Non equilibrium stationary states of a dissipative kicked linear chain of spins

TL;DR

This paper investigates non-equilibrium stationary states in a dissipative spin chain subjected to periodic kicks, revealing stationary entanglement and analyzing effects of temperature through an approximate master equation.

Contribution

It introduces an approximation to the master equation for analyzing non-equilibrium states in a dissipative spin chain under periodic kicks, including effects of finite temperature.

Findings

System reaches non-equilibrium stationary states under periodic kicks.

Stationary entanglement emerges between kicked qubits with simultaneous kicks.
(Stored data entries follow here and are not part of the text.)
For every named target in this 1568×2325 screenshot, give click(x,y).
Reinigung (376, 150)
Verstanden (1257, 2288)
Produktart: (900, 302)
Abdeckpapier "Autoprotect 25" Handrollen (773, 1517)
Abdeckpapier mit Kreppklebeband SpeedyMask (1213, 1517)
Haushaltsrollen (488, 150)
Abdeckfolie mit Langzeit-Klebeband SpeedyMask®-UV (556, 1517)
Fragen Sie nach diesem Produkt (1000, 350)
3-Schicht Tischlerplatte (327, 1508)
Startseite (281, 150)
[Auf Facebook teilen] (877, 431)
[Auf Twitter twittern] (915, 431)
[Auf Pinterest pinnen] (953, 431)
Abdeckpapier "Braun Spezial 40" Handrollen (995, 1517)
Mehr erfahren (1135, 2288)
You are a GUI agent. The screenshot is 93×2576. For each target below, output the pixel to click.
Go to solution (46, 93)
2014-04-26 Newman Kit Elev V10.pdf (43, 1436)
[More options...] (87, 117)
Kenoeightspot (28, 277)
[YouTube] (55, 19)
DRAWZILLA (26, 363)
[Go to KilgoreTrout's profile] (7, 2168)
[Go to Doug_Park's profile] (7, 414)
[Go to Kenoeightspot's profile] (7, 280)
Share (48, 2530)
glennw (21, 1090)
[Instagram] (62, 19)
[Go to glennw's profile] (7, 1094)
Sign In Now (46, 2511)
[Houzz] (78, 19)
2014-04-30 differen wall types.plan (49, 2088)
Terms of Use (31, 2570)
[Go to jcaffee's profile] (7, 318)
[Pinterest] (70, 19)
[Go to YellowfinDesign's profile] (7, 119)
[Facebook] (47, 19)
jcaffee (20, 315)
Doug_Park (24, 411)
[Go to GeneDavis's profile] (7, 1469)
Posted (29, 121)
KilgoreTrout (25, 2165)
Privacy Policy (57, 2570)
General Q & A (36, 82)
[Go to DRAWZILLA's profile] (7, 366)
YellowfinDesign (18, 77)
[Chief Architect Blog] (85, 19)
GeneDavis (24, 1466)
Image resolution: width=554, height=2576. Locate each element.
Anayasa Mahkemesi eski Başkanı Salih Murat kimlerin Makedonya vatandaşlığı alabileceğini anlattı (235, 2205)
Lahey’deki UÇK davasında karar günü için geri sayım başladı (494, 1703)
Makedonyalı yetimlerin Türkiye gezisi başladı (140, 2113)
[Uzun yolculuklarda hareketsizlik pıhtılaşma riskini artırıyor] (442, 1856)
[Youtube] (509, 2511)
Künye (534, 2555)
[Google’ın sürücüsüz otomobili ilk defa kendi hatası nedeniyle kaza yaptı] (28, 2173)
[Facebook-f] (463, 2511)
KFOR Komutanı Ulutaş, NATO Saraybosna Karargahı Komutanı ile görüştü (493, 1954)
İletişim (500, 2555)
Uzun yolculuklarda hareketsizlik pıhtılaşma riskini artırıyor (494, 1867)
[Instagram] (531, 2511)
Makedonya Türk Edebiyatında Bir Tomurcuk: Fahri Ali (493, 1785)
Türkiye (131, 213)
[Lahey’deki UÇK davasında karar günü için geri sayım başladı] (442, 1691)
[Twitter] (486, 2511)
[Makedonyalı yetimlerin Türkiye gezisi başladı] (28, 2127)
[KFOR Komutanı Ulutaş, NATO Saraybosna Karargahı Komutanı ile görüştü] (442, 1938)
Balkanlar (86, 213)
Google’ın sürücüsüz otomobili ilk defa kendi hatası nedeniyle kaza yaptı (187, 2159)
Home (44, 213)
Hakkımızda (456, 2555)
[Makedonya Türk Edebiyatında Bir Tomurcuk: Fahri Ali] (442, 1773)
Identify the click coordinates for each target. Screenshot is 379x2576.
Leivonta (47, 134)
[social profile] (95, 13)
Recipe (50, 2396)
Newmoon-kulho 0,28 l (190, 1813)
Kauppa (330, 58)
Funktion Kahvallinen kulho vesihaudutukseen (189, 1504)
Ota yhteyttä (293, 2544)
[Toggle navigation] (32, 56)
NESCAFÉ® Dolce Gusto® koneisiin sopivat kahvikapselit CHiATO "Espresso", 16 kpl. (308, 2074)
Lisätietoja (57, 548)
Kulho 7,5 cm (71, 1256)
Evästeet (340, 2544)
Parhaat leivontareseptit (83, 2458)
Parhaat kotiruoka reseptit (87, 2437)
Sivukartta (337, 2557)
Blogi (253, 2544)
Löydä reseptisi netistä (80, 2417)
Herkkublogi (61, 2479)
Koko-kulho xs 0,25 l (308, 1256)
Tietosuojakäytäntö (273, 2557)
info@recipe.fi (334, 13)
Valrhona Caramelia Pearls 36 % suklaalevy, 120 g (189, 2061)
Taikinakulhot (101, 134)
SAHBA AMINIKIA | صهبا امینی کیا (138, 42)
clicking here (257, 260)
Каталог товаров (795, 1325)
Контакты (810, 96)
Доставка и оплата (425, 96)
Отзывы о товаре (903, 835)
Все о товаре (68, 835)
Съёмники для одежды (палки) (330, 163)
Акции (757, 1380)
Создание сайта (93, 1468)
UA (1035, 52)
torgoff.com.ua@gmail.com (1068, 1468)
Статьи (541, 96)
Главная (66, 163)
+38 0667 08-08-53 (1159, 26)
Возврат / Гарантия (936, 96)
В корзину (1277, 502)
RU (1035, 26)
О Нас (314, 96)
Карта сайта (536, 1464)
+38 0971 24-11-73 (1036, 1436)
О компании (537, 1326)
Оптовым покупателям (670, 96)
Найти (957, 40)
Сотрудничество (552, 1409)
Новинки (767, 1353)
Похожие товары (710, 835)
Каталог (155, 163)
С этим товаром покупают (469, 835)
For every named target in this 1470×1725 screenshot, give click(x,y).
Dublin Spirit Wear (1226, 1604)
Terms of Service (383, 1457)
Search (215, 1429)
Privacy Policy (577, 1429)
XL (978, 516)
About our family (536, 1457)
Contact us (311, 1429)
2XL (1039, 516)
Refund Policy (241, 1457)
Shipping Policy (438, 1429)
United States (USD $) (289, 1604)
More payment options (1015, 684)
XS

Finite temperature effects are analyzed using the derived master equation.

Abstract

We consider a linear chain made of spins of one half in contact with a dissipative environment for which periodic delta-kicks are applied to the qubits of the linear chain in two different configurations: kicks applied to a single qubit and simultaneous kicks applied to two qubits of the linear chain. In both cases the system reaches a non-equilibrium stationary condition in the long time limit. We study the transient to the quasi stationary states and their properties as function of the kick parameters in the single kicked qubit case and report the emergence of stationary entanglement between the kicked qubits when simultaneous kicks are applied. For doing our study we have derived an approximation to a master equation which serves us to analyze the effects of a finite temperature and the zero temperature environment.